● **Record set**:
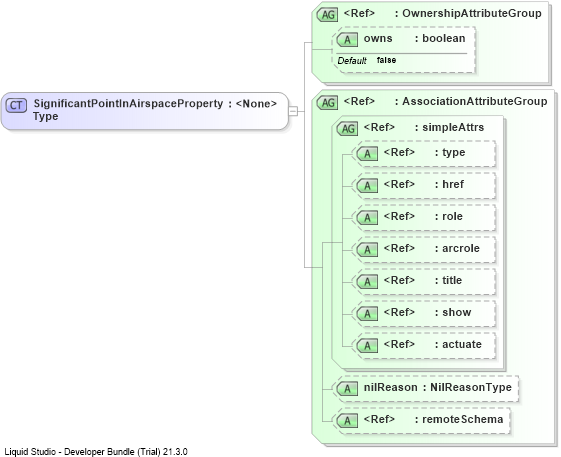Click the A icon beside remoteSchema reference
The width and height of the screenshot is (561, 457).
[347, 420]
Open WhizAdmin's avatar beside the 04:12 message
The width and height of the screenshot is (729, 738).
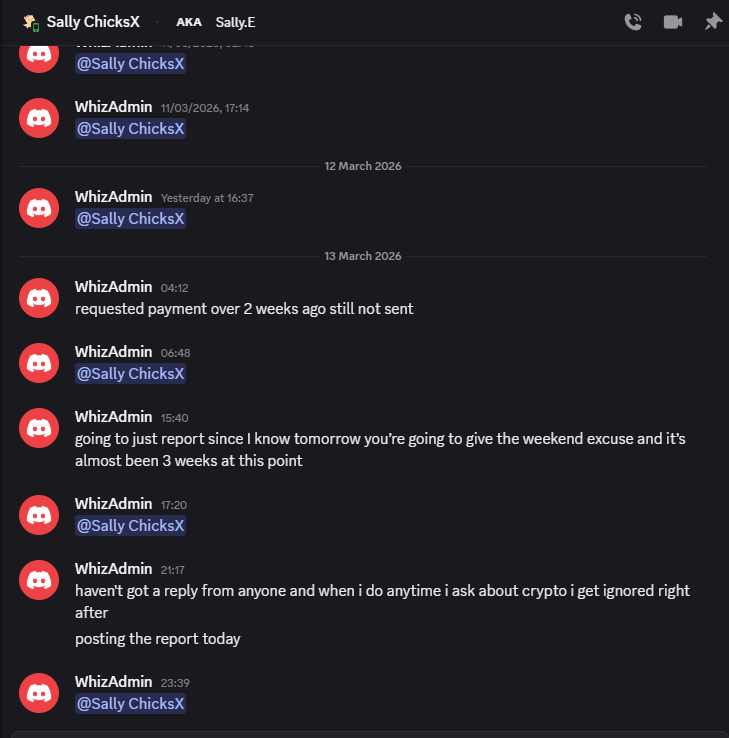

● **Given instruction**:
Retype every line of the entries above word for word, leaving out the pictures.

● **Exercise answer**:
Click the A icon beside remoteSchema reference
The width and height of the screenshot is (561, 457).
[347, 420]
Open WhizAdmin's avatar beside the 04:12 message
The width and height of the screenshot is (729, 738).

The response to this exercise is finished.